Friday, April 26, 2024

Voters Want Fighters, Not Appeasers, on Common Core

From left: Ohio Gov. John Kasich, former Florida Gov. Jeb Bush, and Wisconsin Gov. Scott Walker
From left: Ohio Gov. John Kasich, former Florida Gov. Jeb Bush, and Wisconsin Gov. Scott Walker

Heidi Huber — founder of Parents Against the Common Core and Ohioans Against Common Core — is running for the Ohio House of Representatives. In a dramatic showdown, she is challenging incumbent Rep. Tom Brinkman (27thDistrict), whom she originally helped elect, for reneging on his campaign promise to fight for the repeal of Common Core.

In a recent interview for the Cincinnati Examiner, Brinkman dismissed Huber’s complaints, “Huber doesn’t understand how things work in Columbus and killing Common Core isn’t an overnight process.” Brinkman argues that he has done everything he can to stop Common Core, including authoring a bill to repeal it.

However, those fighting Common Core understand that simply authoring legislation to repeal it will not get the job done.
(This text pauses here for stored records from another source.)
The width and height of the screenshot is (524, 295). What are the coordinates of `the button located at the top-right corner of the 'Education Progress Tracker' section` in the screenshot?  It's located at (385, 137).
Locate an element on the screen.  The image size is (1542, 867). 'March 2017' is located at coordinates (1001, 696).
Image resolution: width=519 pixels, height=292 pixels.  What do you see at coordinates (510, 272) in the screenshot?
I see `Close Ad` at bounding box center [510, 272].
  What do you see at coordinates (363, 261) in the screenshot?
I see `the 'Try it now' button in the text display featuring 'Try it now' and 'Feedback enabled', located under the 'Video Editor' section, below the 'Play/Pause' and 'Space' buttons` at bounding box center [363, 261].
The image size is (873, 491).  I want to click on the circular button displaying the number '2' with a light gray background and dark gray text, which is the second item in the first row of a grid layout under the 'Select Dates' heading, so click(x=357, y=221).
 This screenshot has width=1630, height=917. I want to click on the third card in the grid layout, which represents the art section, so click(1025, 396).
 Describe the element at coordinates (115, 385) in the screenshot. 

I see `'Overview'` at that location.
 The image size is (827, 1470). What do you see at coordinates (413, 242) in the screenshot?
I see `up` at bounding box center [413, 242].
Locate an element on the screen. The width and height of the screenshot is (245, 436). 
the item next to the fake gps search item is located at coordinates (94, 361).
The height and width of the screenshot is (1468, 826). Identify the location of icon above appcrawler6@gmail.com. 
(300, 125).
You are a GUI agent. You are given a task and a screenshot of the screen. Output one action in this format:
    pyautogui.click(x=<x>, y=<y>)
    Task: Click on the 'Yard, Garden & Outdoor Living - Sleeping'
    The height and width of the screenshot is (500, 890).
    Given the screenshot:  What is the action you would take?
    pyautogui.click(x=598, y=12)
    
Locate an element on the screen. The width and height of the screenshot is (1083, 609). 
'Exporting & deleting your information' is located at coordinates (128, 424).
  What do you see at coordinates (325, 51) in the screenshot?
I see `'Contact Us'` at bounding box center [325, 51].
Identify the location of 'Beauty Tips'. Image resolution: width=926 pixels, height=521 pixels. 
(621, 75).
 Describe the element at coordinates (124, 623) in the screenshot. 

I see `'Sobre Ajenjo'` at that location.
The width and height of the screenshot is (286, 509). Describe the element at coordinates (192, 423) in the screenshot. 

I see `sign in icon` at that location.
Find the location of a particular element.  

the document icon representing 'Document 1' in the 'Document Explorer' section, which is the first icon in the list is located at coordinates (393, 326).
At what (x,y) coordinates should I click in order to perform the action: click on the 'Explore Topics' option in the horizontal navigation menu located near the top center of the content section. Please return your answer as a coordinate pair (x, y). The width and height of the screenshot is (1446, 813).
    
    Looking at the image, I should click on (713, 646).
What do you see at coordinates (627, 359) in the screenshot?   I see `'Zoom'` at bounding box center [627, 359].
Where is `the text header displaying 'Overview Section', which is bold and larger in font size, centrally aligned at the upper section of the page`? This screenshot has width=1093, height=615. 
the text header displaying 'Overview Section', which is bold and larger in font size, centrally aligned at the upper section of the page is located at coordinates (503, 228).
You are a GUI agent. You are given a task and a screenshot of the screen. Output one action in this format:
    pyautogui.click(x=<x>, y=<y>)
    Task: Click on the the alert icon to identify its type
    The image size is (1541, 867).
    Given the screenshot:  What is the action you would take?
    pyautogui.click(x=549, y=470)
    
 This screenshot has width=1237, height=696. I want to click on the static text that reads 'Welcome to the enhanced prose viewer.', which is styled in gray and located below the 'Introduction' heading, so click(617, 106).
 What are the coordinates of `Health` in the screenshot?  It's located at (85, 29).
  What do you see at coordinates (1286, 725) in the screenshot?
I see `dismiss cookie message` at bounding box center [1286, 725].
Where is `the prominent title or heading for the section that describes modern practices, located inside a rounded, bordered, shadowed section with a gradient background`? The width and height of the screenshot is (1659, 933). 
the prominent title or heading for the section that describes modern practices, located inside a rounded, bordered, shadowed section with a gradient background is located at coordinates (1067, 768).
As Huber stated to the Cincinnati Examiner, “There’s more to it than slapping your name on [a bill].” Common Core opponents across the country couldn’t agree more.

Fellow Common Core warrior, Heather Crossin of Hoosiers Against Common Core, supports Huber’s criticism of Brinkman: “It takes more than a promise and a half-hearted effort to get legislation passed to repeal the Common Core. It takes real leadership and dedication, which Brinkman apparently doesn’t have.”

Authoring a bill but failing to back it with a fight is the greatest betrayal by a politician. To promise to stand at the battle line and lead the fight — to be the hero in the legislature — creates dependency in a movement. To then merely offer a bill without putting an all-out legislative and public effort behind the bill amounts to a betrayal. To do this renders a politician unfit for any and all offices.

Brinkman joins a long list of short-sighted politicians whose strong rhetoric about repealing Common Core ended once in office. Instead of ending Common Core, they do one of three things: nothing, offer legislation and then willingly let it die, or trick their constituents by passing phony legislation that keeps the Common Core intact.

Governor Charlie Baker (R-Mass.) is in the do-nothing camp. He ran for office on the promise of ending Common Core but has failed to take any meaningful steps to accomplishing this goal. After the people rose up and took the matter into their own hands and successfully collected 80,000 signatures to put it on the ballot in the 2016 fall election, Baker remains unwilling to publicly endorse the measure. In fact, he seems firmly committed to doing nothing — mark him down for a zero.

For his part, Rep. Brinkman authored legislation to repeal Common Core, but he doesn’t have the will to navigate it to passage. He cited a possible veto of the bill by Governor John Kasich — who supports the standards — as too great a barrier to getting it passed, so why bother? Brinkman’s lack of action, however, was a missed opportunity to put a bill on Gov. Kasich’s desk and force his hand on the issue of Common Core. Does Kasich support Common Core enough to be the first governor to veto such legislation and to do so in the midst of a presidential run? Would he risk winding up like Gov. Jeb Bush, whose support for Common Core brought down his campaign? Probably not, but Ohioans will never know due to Brinkman’s refusal to champion the bill.

Governor Scott Walker claims he “ended Common Core” by letting local school districts choose their own standards, but he left the Common Core state-wide assessment in place, an assessment to which federal law requires standards to be aligned. The only “choice” of standards was the Common Core, which, not surprisingly, is still being taught in Wisconsin schools. Governors Chris Christie in New Jersey and Mike Pence in Indiana also tried to fool the people into believing they “repealed” Common Core when they did no such thing. Anyone seeing a pattern here?

Voters do not like to be lied to, and they do not like to be betrayed. They want fighters, not appeasers. Through his low-energy, nominal efforts, Rep. Brinkman has put himself firmly in the company of Baker, Christie, and Pence.  Does he not understand that such cowardly and farcical dithering is at the root of citizen outrage?  Does he not understand that it is at the heart of the citizen-driven political upheaval that is now dominating American politics?

UPDATE: We have received information and have confirmed that Rep. Brinkman has not authored any pieces of legislation regarding Common Core, including the bill referenced above; rather, his opponent Heidi Huber has authored all legislative efforts since 2013.

Erin Tuttle is a co-founder of Hoosiers Against Common Core and a contributor to Parents Against the Common Core.